__Task item__.
Give again, word for word, every line below from the one that has "Open the top-right overflow menu" through the one that has "Task: Select the", both included, and no others.

Saved entries
===

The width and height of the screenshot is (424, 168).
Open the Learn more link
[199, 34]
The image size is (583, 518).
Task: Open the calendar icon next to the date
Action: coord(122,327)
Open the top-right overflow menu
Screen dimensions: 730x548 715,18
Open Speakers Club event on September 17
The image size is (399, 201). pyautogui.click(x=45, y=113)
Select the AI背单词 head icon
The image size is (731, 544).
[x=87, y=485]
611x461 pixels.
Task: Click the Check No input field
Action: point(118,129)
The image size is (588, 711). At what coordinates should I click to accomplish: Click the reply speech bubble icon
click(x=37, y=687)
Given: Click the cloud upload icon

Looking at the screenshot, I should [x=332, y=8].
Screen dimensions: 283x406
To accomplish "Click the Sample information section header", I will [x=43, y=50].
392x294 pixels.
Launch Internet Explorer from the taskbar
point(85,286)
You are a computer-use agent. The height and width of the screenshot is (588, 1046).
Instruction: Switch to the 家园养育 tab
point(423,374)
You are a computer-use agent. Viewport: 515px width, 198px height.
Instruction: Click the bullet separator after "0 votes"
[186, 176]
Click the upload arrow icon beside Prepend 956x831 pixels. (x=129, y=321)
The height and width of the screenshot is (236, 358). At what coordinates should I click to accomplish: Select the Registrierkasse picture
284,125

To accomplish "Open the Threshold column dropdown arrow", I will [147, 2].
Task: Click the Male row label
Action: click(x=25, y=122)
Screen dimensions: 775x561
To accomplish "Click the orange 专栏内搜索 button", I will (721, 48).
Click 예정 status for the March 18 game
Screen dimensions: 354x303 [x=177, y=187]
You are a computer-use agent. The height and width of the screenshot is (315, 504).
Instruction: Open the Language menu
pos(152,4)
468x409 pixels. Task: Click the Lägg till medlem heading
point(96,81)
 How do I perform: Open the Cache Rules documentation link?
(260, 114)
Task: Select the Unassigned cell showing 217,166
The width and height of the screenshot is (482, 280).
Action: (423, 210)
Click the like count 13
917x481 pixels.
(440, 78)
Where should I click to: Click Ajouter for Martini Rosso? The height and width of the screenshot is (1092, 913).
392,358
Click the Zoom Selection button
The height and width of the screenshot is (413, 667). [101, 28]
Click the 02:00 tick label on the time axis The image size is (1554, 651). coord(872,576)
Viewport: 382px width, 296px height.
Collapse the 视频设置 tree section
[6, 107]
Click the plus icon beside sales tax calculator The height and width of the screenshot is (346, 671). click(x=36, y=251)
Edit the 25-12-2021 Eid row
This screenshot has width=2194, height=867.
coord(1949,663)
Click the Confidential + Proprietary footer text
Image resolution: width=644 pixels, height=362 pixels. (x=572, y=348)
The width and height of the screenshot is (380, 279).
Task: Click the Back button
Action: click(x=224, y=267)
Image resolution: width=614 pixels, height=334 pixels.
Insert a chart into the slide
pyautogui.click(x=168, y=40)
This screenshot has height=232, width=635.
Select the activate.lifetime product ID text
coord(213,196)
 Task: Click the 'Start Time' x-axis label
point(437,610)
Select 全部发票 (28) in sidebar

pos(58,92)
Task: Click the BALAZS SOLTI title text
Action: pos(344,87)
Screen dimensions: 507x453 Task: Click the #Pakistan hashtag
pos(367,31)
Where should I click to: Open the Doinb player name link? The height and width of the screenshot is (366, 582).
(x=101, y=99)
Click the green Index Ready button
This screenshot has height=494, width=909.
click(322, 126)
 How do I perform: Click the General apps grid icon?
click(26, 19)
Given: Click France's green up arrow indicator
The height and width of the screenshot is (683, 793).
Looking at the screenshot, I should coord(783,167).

===

__Task output__.
Open the top-right overflow menu
Screen dimensions: 730x548 715,18
Open Speakers Club event on September 17
The image size is (399, 201). pyautogui.click(x=45, y=113)
Select the AI背单词 head icon
The image size is (731, 544).
[x=87, y=485]
611x461 pixels.
Task: Click the Check No input field
Action: point(118,129)
The image size is (588, 711). At what coordinates should I click to accomplish: Click the reply speech bubble icon
click(x=37, y=687)
Given: Click the cloud upload icon

Looking at the screenshot, I should [x=332, y=8].
Screen dimensions: 283x406
To accomplish "Click the Sample information section header", I will [x=43, y=50].
392x294 pixels.
Launch Internet Explorer from the taskbar
point(85,286)
You are a computer-use agent. The height and width of the screenshot is (588, 1046).
Instruction: Switch to the 家园养育 tab
point(423,374)
You are a computer-use agent. Viewport: 515px width, 198px height.
Instruction: Click the bullet separator after "0 votes"
[186, 176]
Click the upload arrow icon beside Prepend 956x831 pixels. (x=129, y=321)
The height and width of the screenshot is (236, 358). At what coordinates should I click to accomplish: Select the Registrierkasse picture
284,125

To accomplish "Open the Threshold column dropdown arrow", I will [147, 2].
Task: Click the Male row label
Action: click(x=25, y=122)
Screen dimensions: 775x561
To accomplish "Click the orange 专栏内搜索 button", I will (721, 48).
Click 예정 status for the March 18 game
Screen dimensions: 354x303 [x=177, y=187]
You are a computer-use agent. The height and width of the screenshot is (315, 504).
Instruction: Open the Language menu
pos(152,4)
468x409 pixels. Task: Click the Lägg till medlem heading
point(96,81)
 How do I perform: Open the Cache Rules documentation link?
(260, 114)
Task: Select the Unassigned cell showing 217,166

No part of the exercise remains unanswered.